Stored data:
++++++

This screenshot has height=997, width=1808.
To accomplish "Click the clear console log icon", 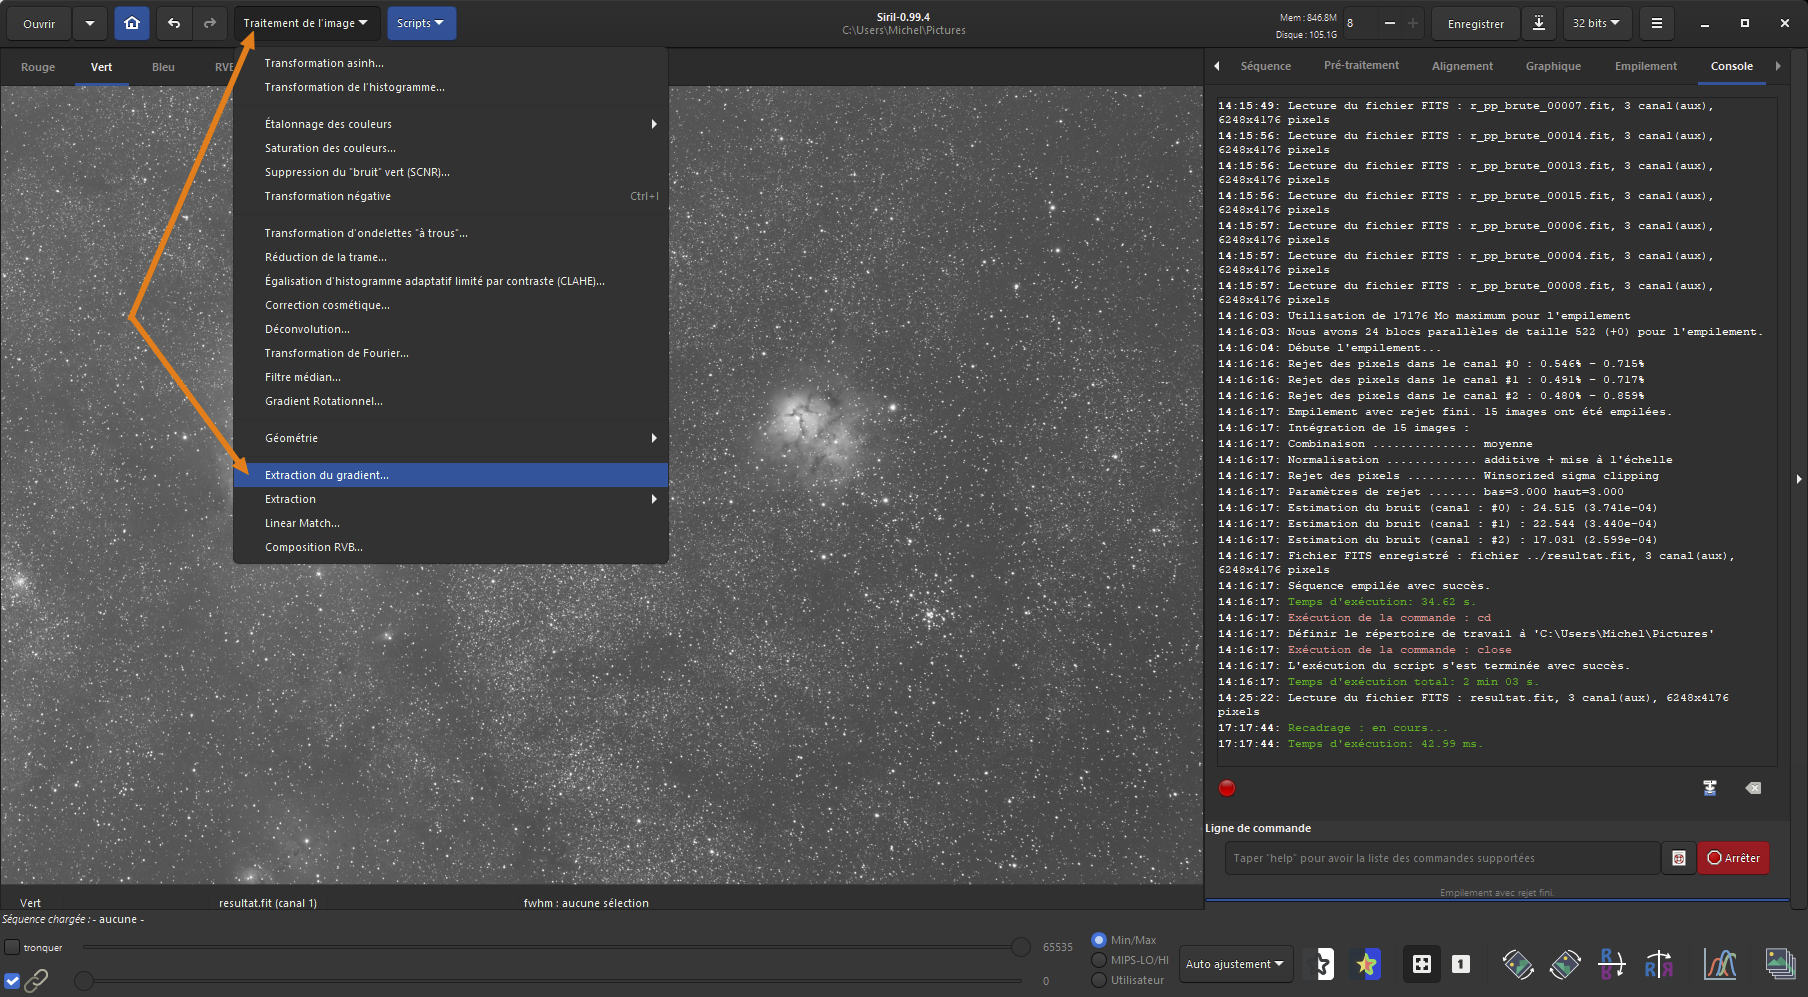I will (1753, 788).
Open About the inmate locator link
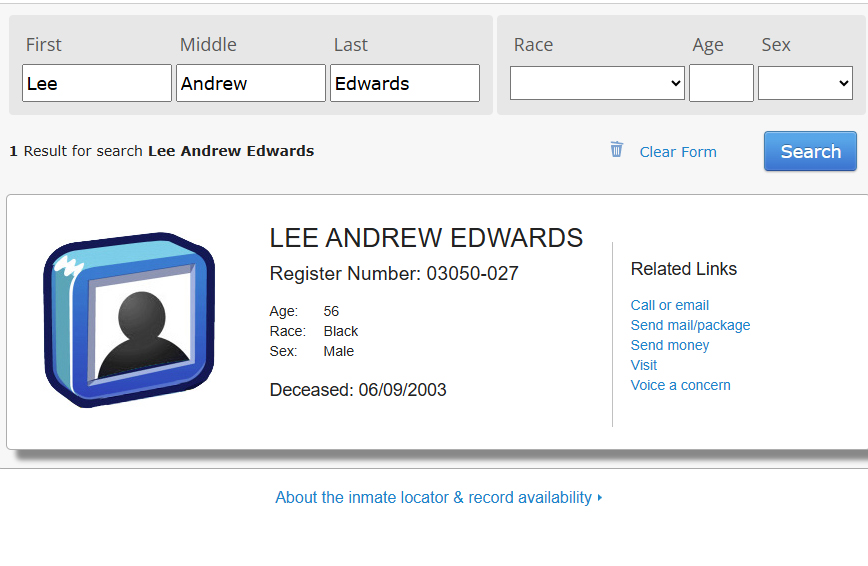 [433, 498]
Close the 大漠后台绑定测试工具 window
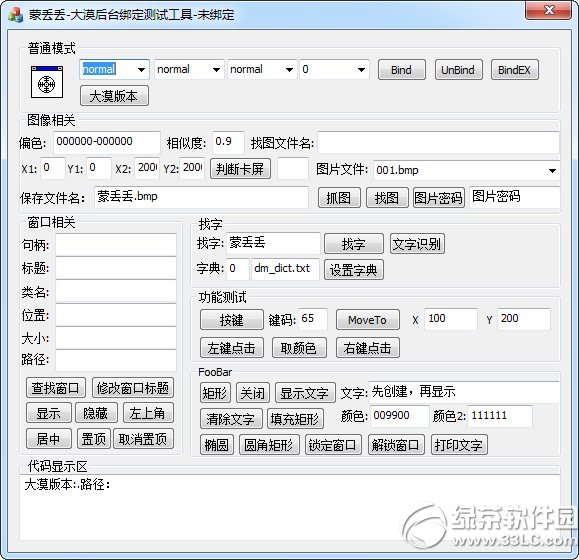579x560 pixels. [548, 10]
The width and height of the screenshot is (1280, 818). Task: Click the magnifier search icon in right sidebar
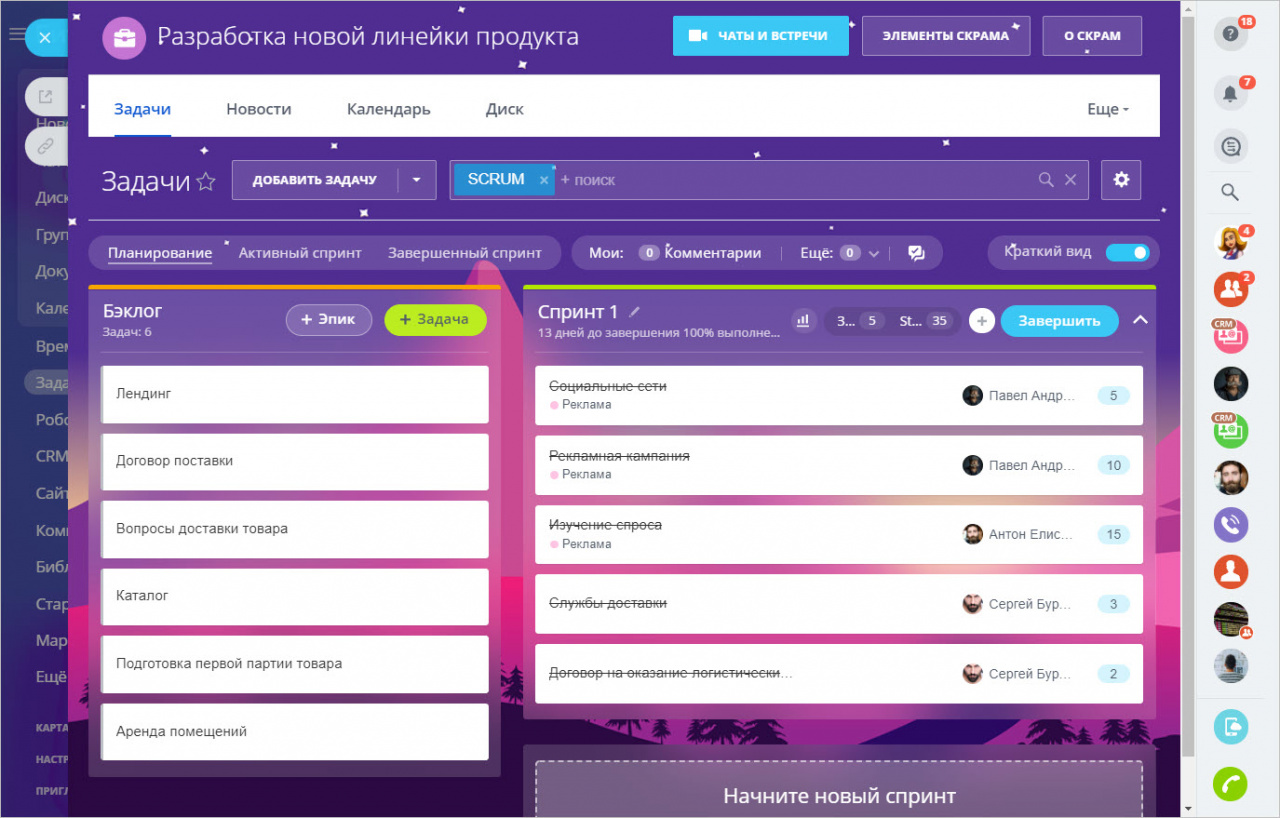click(x=1230, y=192)
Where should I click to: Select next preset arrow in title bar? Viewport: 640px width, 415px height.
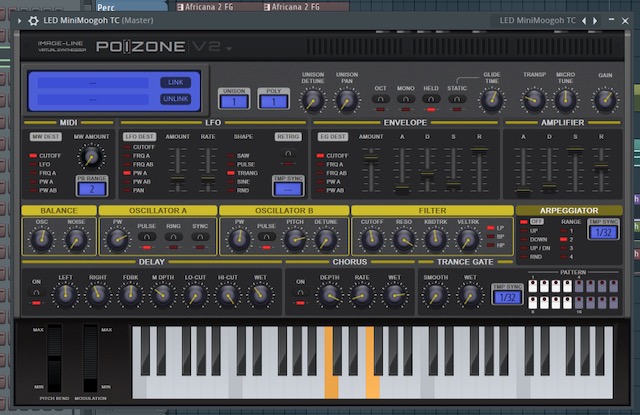[595, 20]
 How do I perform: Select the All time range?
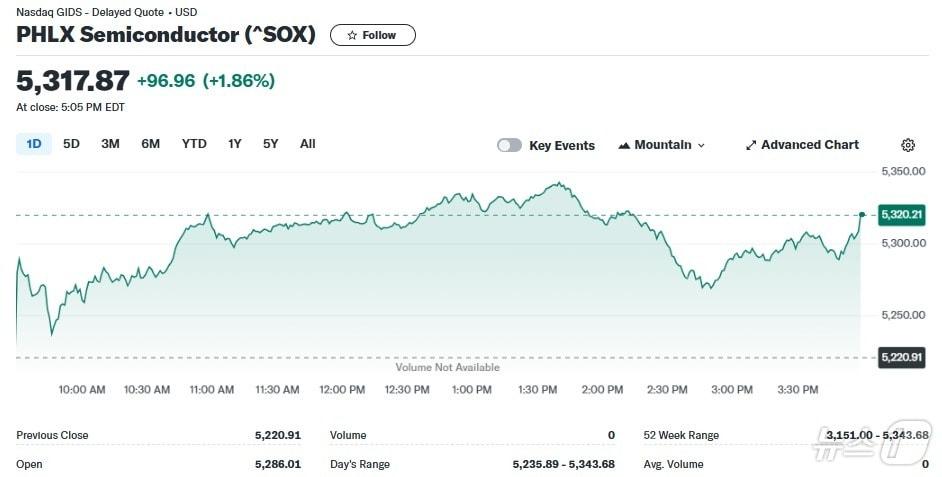point(308,144)
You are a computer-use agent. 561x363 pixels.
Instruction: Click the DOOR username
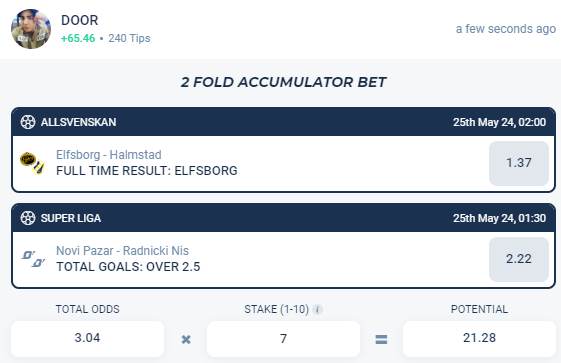click(79, 20)
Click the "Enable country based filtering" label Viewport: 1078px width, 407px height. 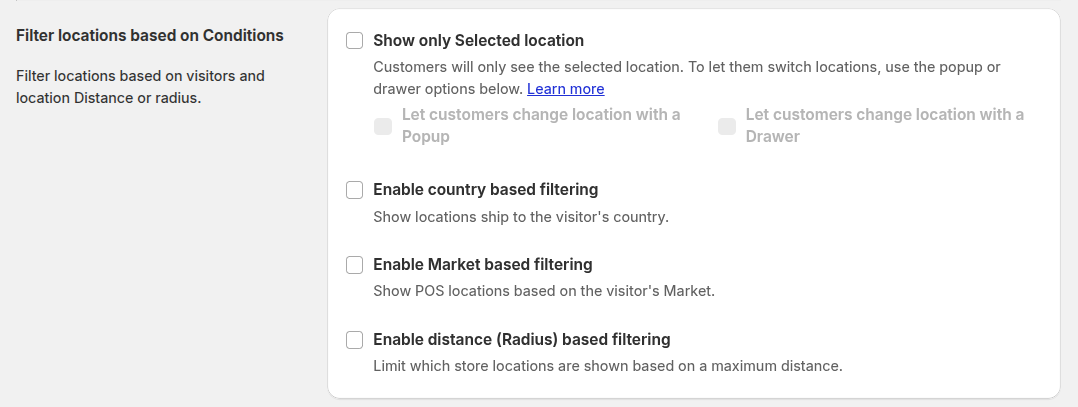pos(485,190)
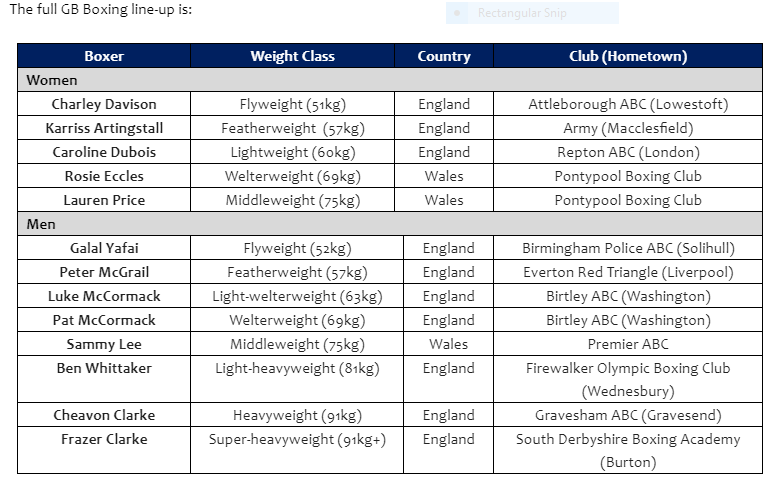This screenshot has width=771, height=485.
Task: Select the Boxer column header
Action: pyautogui.click(x=104, y=56)
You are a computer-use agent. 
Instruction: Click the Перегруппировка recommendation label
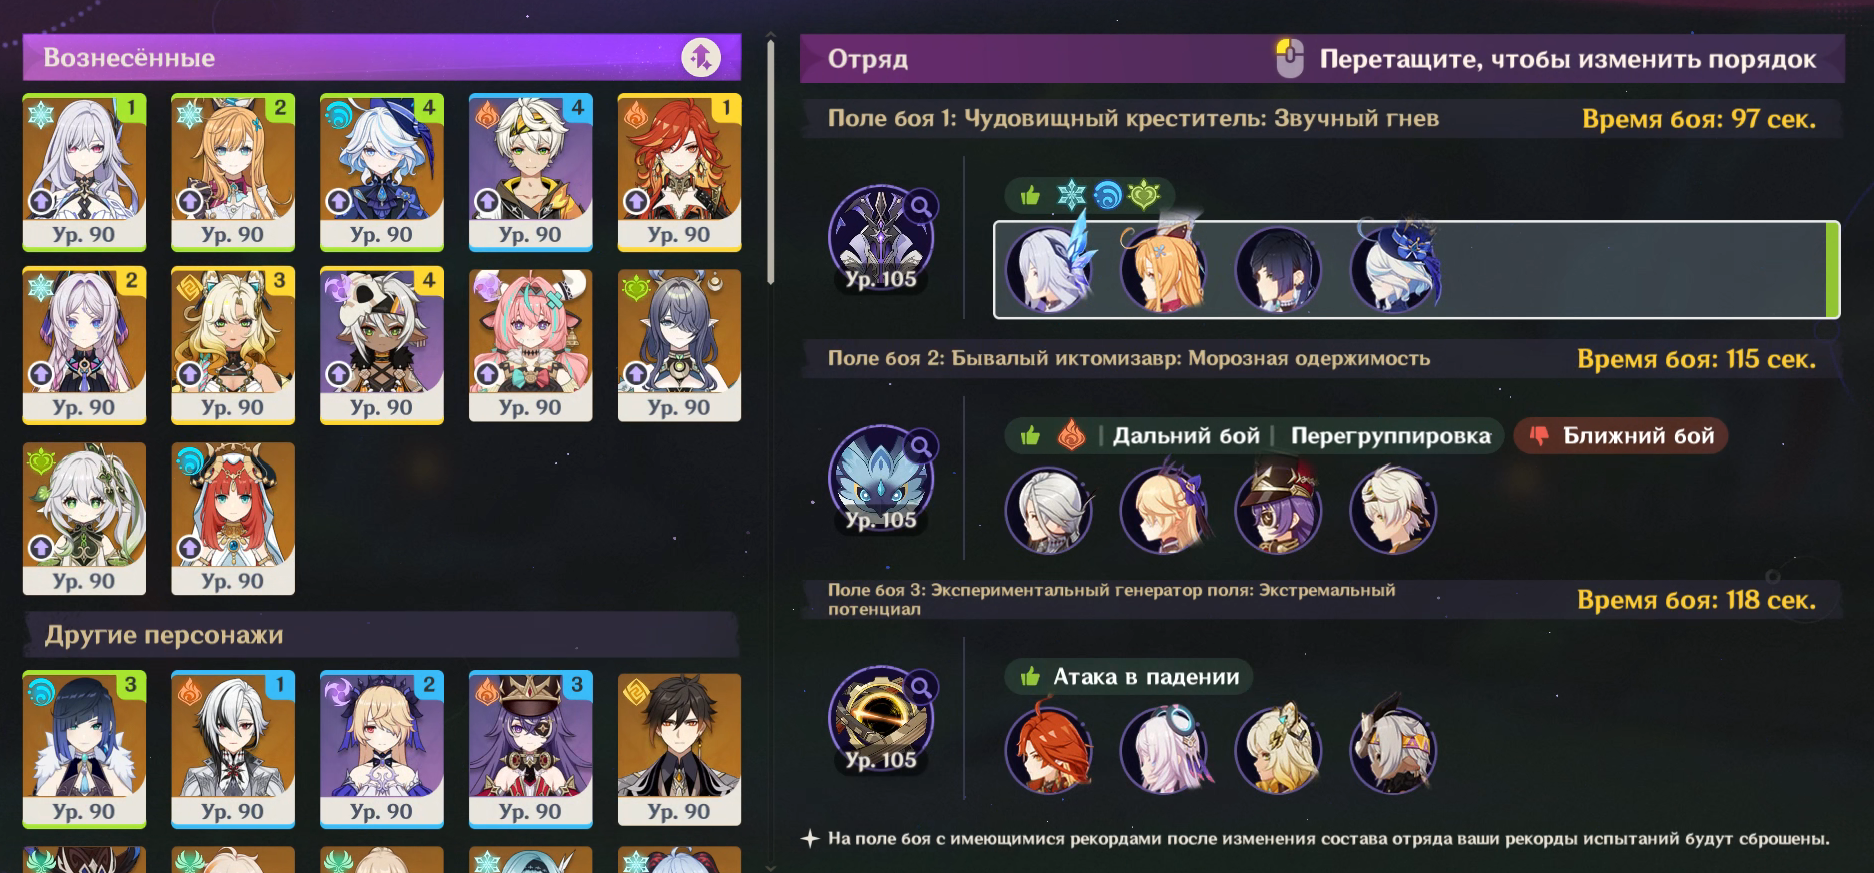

++++++

• Task objective
Answer with a single number: the count of lines above that contain the string "agent".

• Task response
2